REPUBLIKA.CO.ID,BOGOR -- Setelah membuka dan memberi pengarahan pada Sosialisasi Empat Pilar MPR RI di Universitas Ibn Khaldun Bogor, siang harinya, Kamis (24/8), Wakil Ketua MPR Dr Hidayat Nur Wahid tampil lagi di depan para santri tingkat SMA Pondok Pesantren Terpadu Darul Qur'an Gunung Sindur. Ponpes terletak di wilayah Bogor, Jawa Barat.

Di depan sekitar 200 siswa-siswi SMA Darul Qur'an, Hidayat tampil santai. Dia mengawali pengarahannya dalam bahasa Arab yang disambut hangat para santri. Tapi, kemudian Hidayat melanjutkan pidatonya dalam bahasa Indonesia diselingi bahasa Arab.

"Di siang hari ini, apa pun kondisinya, pendidikan kita tidak pernah kehilangan jati dirinya, melanjutkan apa yang menjadi tradisi," ujar Hidayat.

Menurut Hidayat, dari dulu yang namanya pendidikan keislaman sangat berpihak pada negara, menyelamatkan Indonesia dari penjajahan Belanda atau penjajah lainnya. "Begitulah sejarahnya," ucap Hidayat.

Maka siang ini, lanjut Hidayat, kita melanjutkan sejarah dengan peran yang sangat baik. Dan, kemudian dikokohkan kembali melalui sosialisasi Empat Pilar MPR. "Sosialisasi ini kita lakukan bukan karena MPR mencari-cari pekerjaan, tapi karena perintah Undang-undang (UU No 17 Tahun 2014)," ujar dia.

Sosialisasi yang sudah dilakukan sejak MPR dipimpin Hidayat (2004-2009) ini penting untuk mereka yang kadang lupa atau dibuat lupa karena ditutup-tutupi.
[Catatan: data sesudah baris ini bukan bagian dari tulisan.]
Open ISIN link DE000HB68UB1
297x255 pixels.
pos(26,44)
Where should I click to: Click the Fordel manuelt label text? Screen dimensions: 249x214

Misalnya, siapa yang membuat atau memenangkan sayembara membuat lambang negara, Garuda Pancasila, atau pencipta lagu Hari Kemerdekaan.

Pencipta Garuda Pancasila adalah seorang habib yang masih keturunan Nabi Muhammad SAW, dan seorang sultan dari Kerajaan Islam di Pontianak, Kalimantan Barat. Namanya, Sultan Abdul Hamid Alkadri. Sementara pencipta lagu Hari Kemerdekaan adalah Muhammad bin Husein Al Mutahar yang juga seorang habib.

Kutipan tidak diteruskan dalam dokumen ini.